### Your task
Type each record below again, with the same words.

[Stored data entries]
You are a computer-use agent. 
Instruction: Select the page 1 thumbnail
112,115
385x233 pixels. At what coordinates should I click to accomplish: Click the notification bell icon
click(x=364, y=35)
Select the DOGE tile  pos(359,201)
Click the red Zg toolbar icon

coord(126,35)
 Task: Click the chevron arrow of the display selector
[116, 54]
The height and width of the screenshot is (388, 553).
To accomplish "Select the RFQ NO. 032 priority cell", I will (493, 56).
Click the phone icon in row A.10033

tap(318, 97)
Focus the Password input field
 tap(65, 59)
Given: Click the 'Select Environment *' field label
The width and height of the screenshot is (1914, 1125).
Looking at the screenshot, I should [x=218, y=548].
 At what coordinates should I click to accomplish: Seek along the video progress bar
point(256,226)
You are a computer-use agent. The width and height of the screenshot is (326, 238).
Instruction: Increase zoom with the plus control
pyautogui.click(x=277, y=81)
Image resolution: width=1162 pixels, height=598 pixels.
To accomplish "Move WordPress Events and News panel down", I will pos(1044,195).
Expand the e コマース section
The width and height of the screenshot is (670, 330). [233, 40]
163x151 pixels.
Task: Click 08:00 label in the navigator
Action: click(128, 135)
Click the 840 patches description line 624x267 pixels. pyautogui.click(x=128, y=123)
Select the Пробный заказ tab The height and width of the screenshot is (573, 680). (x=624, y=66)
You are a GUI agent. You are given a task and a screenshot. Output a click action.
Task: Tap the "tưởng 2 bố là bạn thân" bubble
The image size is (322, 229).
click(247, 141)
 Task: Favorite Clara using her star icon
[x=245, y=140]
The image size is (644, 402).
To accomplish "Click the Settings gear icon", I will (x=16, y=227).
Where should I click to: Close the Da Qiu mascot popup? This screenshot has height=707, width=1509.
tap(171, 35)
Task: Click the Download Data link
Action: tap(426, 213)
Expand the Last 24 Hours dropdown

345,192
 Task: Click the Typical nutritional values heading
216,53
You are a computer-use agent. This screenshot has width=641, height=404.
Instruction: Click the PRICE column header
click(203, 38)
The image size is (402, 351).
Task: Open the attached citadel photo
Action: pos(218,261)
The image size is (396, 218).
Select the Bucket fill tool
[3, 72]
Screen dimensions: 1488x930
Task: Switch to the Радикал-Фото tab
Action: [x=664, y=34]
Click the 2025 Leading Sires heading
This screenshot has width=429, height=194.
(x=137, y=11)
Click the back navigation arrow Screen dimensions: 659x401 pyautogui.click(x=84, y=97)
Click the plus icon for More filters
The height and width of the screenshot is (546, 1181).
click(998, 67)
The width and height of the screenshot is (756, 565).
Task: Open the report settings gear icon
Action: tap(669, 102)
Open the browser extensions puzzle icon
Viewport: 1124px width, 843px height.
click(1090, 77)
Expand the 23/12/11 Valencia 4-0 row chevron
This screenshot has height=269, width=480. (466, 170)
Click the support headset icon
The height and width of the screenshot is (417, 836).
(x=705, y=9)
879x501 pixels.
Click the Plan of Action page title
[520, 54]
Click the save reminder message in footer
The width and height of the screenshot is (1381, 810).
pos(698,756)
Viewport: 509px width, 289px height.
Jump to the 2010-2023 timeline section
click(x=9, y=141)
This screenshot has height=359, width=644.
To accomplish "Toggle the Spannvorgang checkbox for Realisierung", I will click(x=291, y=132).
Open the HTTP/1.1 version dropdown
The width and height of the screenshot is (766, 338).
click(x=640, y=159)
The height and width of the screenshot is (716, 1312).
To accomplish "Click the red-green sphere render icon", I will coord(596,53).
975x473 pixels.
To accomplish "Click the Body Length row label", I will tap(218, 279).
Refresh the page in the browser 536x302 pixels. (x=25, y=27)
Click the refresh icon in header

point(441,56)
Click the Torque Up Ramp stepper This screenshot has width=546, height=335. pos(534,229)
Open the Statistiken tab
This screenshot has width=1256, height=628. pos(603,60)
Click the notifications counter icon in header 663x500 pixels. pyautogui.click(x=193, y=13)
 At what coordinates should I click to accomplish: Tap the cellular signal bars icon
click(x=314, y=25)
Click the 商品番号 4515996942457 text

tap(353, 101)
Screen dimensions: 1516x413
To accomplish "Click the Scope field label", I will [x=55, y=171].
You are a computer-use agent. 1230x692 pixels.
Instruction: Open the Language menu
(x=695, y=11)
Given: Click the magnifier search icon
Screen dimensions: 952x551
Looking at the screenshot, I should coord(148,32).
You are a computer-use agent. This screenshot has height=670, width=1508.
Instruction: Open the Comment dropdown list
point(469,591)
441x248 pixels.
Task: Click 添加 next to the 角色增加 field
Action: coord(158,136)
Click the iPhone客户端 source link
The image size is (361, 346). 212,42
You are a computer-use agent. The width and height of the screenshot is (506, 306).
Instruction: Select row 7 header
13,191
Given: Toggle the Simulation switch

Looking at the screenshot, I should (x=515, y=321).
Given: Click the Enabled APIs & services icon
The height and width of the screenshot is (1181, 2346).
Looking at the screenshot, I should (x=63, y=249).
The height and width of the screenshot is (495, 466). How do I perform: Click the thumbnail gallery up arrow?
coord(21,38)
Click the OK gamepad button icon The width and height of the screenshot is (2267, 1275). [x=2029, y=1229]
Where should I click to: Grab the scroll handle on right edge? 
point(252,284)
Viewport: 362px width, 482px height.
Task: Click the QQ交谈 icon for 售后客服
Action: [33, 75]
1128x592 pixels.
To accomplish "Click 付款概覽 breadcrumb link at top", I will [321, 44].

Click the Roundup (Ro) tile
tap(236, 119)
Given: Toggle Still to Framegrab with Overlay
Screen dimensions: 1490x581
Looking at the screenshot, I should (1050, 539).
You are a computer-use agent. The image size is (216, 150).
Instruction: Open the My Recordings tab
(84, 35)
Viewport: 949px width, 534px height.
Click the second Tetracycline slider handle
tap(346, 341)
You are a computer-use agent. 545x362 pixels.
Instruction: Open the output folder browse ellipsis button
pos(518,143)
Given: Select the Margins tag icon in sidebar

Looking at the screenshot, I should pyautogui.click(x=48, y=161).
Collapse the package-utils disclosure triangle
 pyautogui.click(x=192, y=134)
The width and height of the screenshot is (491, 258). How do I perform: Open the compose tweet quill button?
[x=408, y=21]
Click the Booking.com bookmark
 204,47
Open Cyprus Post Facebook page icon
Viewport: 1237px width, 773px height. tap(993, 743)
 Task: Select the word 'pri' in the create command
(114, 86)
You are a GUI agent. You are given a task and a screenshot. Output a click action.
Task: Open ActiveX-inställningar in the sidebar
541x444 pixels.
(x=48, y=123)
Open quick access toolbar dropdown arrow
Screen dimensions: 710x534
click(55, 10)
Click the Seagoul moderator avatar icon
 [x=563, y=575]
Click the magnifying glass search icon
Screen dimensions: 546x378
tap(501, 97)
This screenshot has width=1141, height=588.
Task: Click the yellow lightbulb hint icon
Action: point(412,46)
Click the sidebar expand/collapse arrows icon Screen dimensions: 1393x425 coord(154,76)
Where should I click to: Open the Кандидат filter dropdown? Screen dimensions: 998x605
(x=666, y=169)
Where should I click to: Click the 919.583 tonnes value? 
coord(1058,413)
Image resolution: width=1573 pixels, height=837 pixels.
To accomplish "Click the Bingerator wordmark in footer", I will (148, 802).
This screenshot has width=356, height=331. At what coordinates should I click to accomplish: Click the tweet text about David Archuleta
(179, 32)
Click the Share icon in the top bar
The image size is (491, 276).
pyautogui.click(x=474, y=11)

### Response box
You are a computer-use agent. 
Instruction: Select the page 1 thumbnail
112,115
385x233 pixels. At what coordinates should I click to accomplish: Click the notification bell icon
click(x=364, y=35)
Select the DOGE tile  pos(359,201)
Click the red Zg toolbar icon

coord(126,35)
 Task: Click the chevron arrow of the display selector
[116, 54]
The height and width of the screenshot is (388, 553).
To accomplish "Select the RFQ NO. 032 priority cell", I will (493, 56).
Click the phone icon in row A.10033

tap(318, 97)
Focus the Password input field
 tap(65, 59)
Given: Click the 'Select Environment *' field label
The width and height of the screenshot is (1914, 1125).
Looking at the screenshot, I should [x=218, y=548].
 At what coordinates should I click to accomplish: Seek along the video progress bar
point(256,226)
You are a computer-use agent. The width and height of the screenshot is (326, 238).
Instruction: Increase zoom with the plus control
pyautogui.click(x=277, y=81)
Image resolution: width=1162 pixels, height=598 pixels.
To accomplish "Move WordPress Events and News panel down", I will pos(1044,195).
Expand the e コマース section
The width and height of the screenshot is (670, 330). [233, 40]
163x151 pixels.
Task: Click 08:00 label in the navigator
Action: click(128, 135)
Click the 840 patches description line 624x267 pixels. pyautogui.click(x=128, y=123)
Select the Пробный заказ tab The height and width of the screenshot is (573, 680). (x=624, y=66)
You are a GUI agent. You are given a task and a screenshot. Output a click action.
Task: Tap the "tưởng 2 bố là bạn thân" bubble
The image size is (322, 229).
click(247, 141)
 Task: Favorite Clara using her star icon
[x=245, y=140]
The image size is (644, 402).
To accomplish "Click the Settings gear icon", I will (x=16, y=227).
Where should I click to: Close the Da Qiu mascot popup? This screenshot has height=707, width=1509.
tap(171, 35)
Task: Click the Download Data link
Action: tap(426, 213)
Expand the Last 24 Hours dropdown

345,192
 Task: Click the Typical nutritional values heading
216,53
You are a computer-use agent. This screenshot has width=641, height=404.
Instruction: Click the PRICE column header
click(203, 38)
The image size is (402, 351).
Task: Open the attached citadel photo
Action: pos(218,261)
The image size is (396, 218).
Select the Bucket fill tool
[3, 72]
Screen dimensions: 1488x930
Task: Switch to the Радикал-Фото tab
Action: [x=664, y=34]
Click the 2025 Leading Sires heading
This screenshot has width=429, height=194.
(x=137, y=11)
Click the back navigation arrow Screen dimensions: 659x401 pyautogui.click(x=84, y=97)
Click the plus icon for More filters
The height and width of the screenshot is (546, 1181).
click(998, 67)
The width and height of the screenshot is (756, 565).
Task: Open the report settings gear icon
Action: tap(669, 102)
Open the browser extensions puzzle icon
Viewport: 1124px width, 843px height.
click(1090, 77)
Expand the 23/12/11 Valencia 4-0 row chevron
This screenshot has height=269, width=480. (466, 170)
Click the support headset icon
The height and width of the screenshot is (417, 836).
(x=705, y=9)
879x501 pixels.
Click the Plan of Action page title
[520, 54]
Click the save reminder message in footer
The width and height of the screenshot is (1381, 810).
pos(698,756)
Viewport: 509px width, 289px height.
Jump to the 2010-2023 timeline section
click(x=9, y=141)
This screenshot has height=359, width=644.
To accomplish "Toggle the Spannvorgang checkbox for Realisierung", I will click(x=291, y=132).
Open the HTTP/1.1 version dropdown
The width and height of the screenshot is (766, 338).
click(x=640, y=159)
The height and width of the screenshot is (716, 1312).
To accomplish "Click the red-green sphere render icon", I will coord(596,53).
975x473 pixels.
To accomplish "Click the Body Length row label", I will tap(218, 279).
Refresh the page in the browser 536x302 pixels. (x=25, y=27)
Click the refresh icon in header

point(441,56)
Click the Torque Up Ramp stepper This screenshot has width=546, height=335. pos(534,229)
Open the Statistiken tab
This screenshot has width=1256, height=628. pos(603,60)
Click the notifications counter icon in header 663x500 pixels. pyautogui.click(x=193, y=13)
 At what coordinates should I click to accomplish: Tap the cellular signal bars icon
click(x=314, y=25)
Click the 商品番号 4515996942457 text

tap(353, 101)
Screen dimensions: 1516x413
To accomplish "Click the Scope field label", I will [x=55, y=171].
You are a computer-use agent. 1230x692 pixels.
Instruction: Open the Language menu
(x=695, y=11)
Given: Click the magnifier search icon
Screen dimensions: 952x551
Looking at the screenshot, I should coord(148,32).
You are a computer-use agent. This screenshot has height=670, width=1508.
Instruction: Open the Comment dropdown list
point(469,591)
441x248 pixels.
Task: Click 添加 next to the 角色增加 field
Action: coord(158,136)
Click the iPhone客户端 source link
The image size is (361, 346). 212,42
You are a computer-use agent. The width and height of the screenshot is (506, 306).
Instruction: Select row 7 header
13,191
Given: Toggle the Simulation switch

Looking at the screenshot, I should (x=515, y=321).
Given: Click the Enabled APIs & services icon
The height and width of the screenshot is (1181, 2346).
Looking at the screenshot, I should (x=63, y=249).
The height and width of the screenshot is (495, 466). How do I perform: Click the thumbnail gallery up arrow?
coord(21,38)
Click the OK gamepad button icon The width and height of the screenshot is (2267, 1275). [x=2029, y=1229]
Where should I click to: Grab the scroll handle on right edge? 
point(252,284)
Viewport: 362px width, 482px height.
Task: Click the QQ交谈 icon for 售后客服
Action: [33, 75]
1128x592 pixels.
To accomplish "Click 付款概覽 breadcrumb link at top", I will [321, 44].

Click the Roundup (Ro) tile
tap(236, 119)
Given: Toggle Still to Framegrab with Overlay
Screen dimensions: 1490x581
Looking at the screenshot, I should (1050, 539).
You are a computer-use agent. The image size is (216, 150).
Instruction: Open the My Recordings tab
(84, 35)
Viewport: 949px width, 534px height.
Click the second Tetracycline slider handle
tap(346, 341)
You are a computer-use agent. 545x362 pixels.
Instruction: Open the output folder browse ellipsis button
pos(518,143)
Given: Select the Margins tag icon in sidebar

Looking at the screenshot, I should pyautogui.click(x=48, y=161).
Collapse the package-utils disclosure triangle
 pyautogui.click(x=192, y=134)
The width and height of the screenshot is (491, 258). How do I perform: Open the compose tweet quill button?
[x=408, y=21]
Click the Booking.com bookmark
 204,47
Open Cyprus Post Facebook page icon
Viewport: 1237px width, 773px height. tap(993, 743)
 Task: Select the word 'pri' in the create command
(114, 86)
You are a GUI agent. You are given a task and a screenshot. Output a click action.
Task: Open ActiveX-inställningar in the sidebar
541x444 pixels.
(x=48, y=123)
Open quick access toolbar dropdown arrow
Screen dimensions: 710x534
click(55, 10)
Click the Seagoul moderator avatar icon
 [x=563, y=575]
Click the magnifying glass search icon
Screen dimensions: 546x378
tap(501, 97)
This screenshot has width=1141, height=588.
Task: Click the yellow lightbulb hint icon
Action: point(412,46)
Click the sidebar expand/collapse arrows icon Screen dimensions: 1393x425 coord(154,76)
Where should I click to: Open the Кандидат filter dropdown? Screen dimensions: 998x605
(x=666, y=169)
Where should I click to: Click the 919.583 tonnes value? 
coord(1058,413)
Image resolution: width=1573 pixels, height=837 pixels.
To accomplish "Click the Bingerator wordmark in footer", I will (148, 802).
This screenshot has width=356, height=331. At what coordinates should I click to accomplish: Click the tweet text about David Archuleta
(179, 32)
Click the Share icon in the top bar
The image size is (491, 276).
pyautogui.click(x=474, y=11)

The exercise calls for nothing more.